EXERCISE REQUIREMENTS
a) Please output the part of the article on Virgil Abloh's Vuitton show that opens with the words containing "Increasingly, fashion followers" and closes with "in the world.".
b) For each statement below, say yes or no as to whether the article on Virgil Abloh's Vuitton show agrees with it, and quote the words from the article that settle it.
(i) A British DJ named Benji B handled the soundtrack.
(ii) Abloh used the more common spelling of "ambiance."
(iii) The plot of the show video loosely followed a 1995 GZA album.

DOCUMENT PASSAGE
☆ ☆ ☆

Ahhhhh, the magic of fashion week. One minute it feels like nothing is happening, the season is a snooze, and the next, Dior announces it’s collaborating with Travis Scott, then Rick Owens shows sexy speedos on the beach in Venice, GZA shows up the Louis Vuitton show—playing chess—and Virgil Abloh announces the brand is collaborating with Nike.
What an exciting day to be a man!
And what a Vuitton show that was. Here’s the thing about Virgil Abloh: he can post an Instagram story like this:
And you roll your eyes: sure. And then you see his collection and you think, GOOD AMBIANCE IS SO MUCH HARDER TO CREATE THAN OBJECTS THEMSELVES!!!
What does he mean by ambiance? (Abloh opted for the less common spelling, with two a’s.) I think it’s something that’s supplanting the vaguer, more diffuse concept of “vibes.” Designers have always been about world-building—well, at least since Ralph Lauren—but now it seems they want to create siloed universes, all-encompassing microcosms in which nothing is left untouched by the brand. There’s a Vuitton way of doing everything—coffee, clothes, music, magic. It’s not just an attitude or a lifestyle but a system of values. Not every brand has the financial fortitude to pull this off (though even modest brands can make a plate or open a coffee shop). But the ones that can swing it reap the rewards.
Increasingly, fashion followers seem to be thinking about their favorite brands like sports teams, or perhaps fashion overall like a religion. People like to romanticize the way fashion was once a subculture, particularly in the 1970s and 1990s, but what that implies is that it’s now its own culture, as popular as music or movies. Fashion has become ubiquitous. That might be unpleasant for the old heads, but it’s paradise for a true creative director like Virgil Abloh. Some designers thrive on changing the way we see everything (like Demna Gvasalia); Abloh, meanwhile, seems to get a charge from creating his own version of everything. That is probably why he is the most famous designer in the world.
That auteur mindset is also how Vuitton produced the first genuinely “Wow, you have to see this” fashion video, ever. The plot loosely followed Liquid Swords, the 1995 GZA album: a young swordsman wanders through the desert, enters a portal into an artificial birch forest, and then a kendo studio/nightclub/chess theater. Naturally, the real GZA played chess and rapped along to “4th Chamber,” while Lupe Fiasco officiated a kendo match. Benji B, the British DJ, handled the soundtrack, which also featured Goldie and El Michels Affair. (See? I told you it was going to be a crazy season for show soundtracks.) It was wiiiiiild.
Part of Abloh’s genius is that he’s taken a brand as big as Vuitton and made it seem really personal, like we’re all on his big journey. His invitations for the show reminded us that this was his seventh overall, rather than some particular season (Spring 2022, though there were hockey gloves and furs), and that every product and collaboration is the result of his own exploration. In his last two show videos, he’s plunged the viewer into a world where models wander in slow motion, like you’re an invisible interloper who can’t help but stare. These are his people (Lupe Fiasco, Benji B, and Goldie) plus his icons, like GZA and, in his last video, Mos Def. Abloh’s self-appointed role, as a sort of teacher-curator for young fans, works as a self-contained piece of entertainment, but also gives his work global resonance. If a designer like Miuccia Prada or Phoebe Philo gives us their diary, Abloh gives us his mixtape, though the ambition has become more like a biannual style bildungsroman.

☆ ☆ ☆

Items drawn from a data source:
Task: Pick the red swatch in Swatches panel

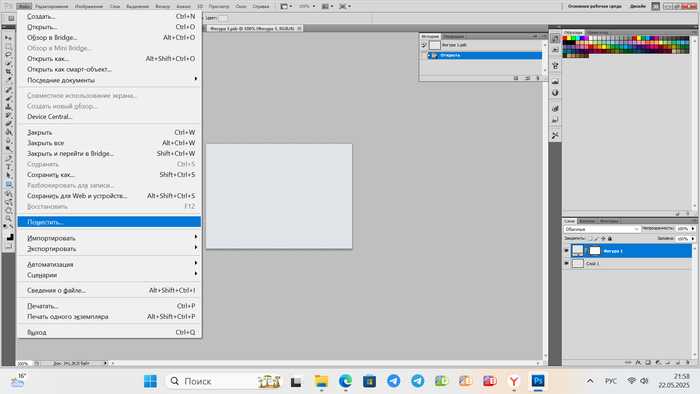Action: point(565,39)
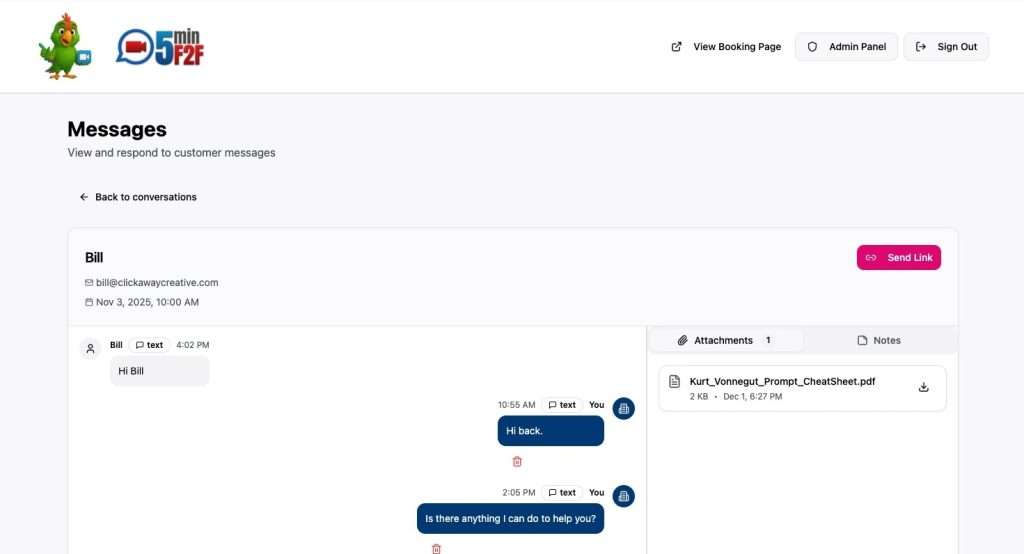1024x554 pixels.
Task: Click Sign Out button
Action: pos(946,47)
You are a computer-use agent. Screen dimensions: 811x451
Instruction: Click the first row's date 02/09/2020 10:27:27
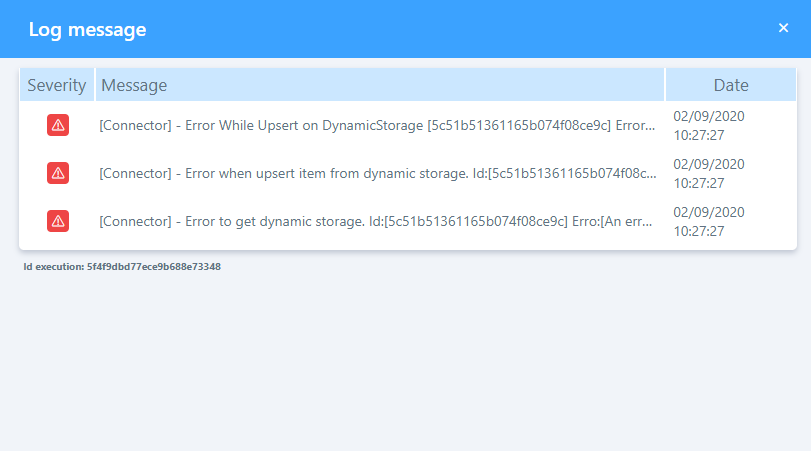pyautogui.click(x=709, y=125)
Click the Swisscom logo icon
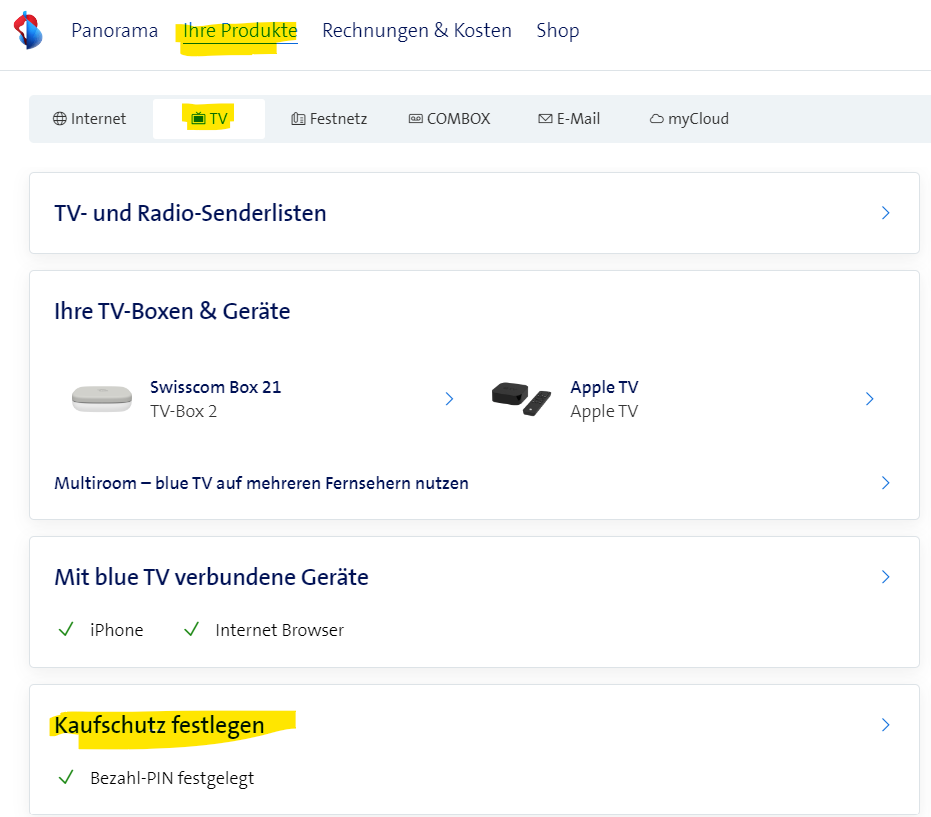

☆ ☆ ☆

ANSWERS TO THE EXERCISE
a)
Increasingly, fashion followers seem to be thinking about their favorite brands like sports teams, or perhaps fashion overall like a religion. People like to romanticize the way fashion was once a subculture, particularly in the 1970s and 1990s, but what that implies is that it’s now its own culture, as popular as music or movies. Fashion has become ubiquitous. That might be unpleasant for the old heads, but it’s paradise for a true creative director like Virgil Abloh. Some designers thrive on changing the way we see everything (like Demna Gvasalia); Abloh, meanwhile, seems to get a charge from creating his own version of everything. That is probably why he is the most famous designer in the world.

b)
(i) Yes: "Benji B, the British DJ, handled the soundtrack"
(ii) No: "Abloh opted for the less common spelling, with two a’s."
(iii) Yes: "The plot loosely followed Liquid Swords, the 1995 GZA album"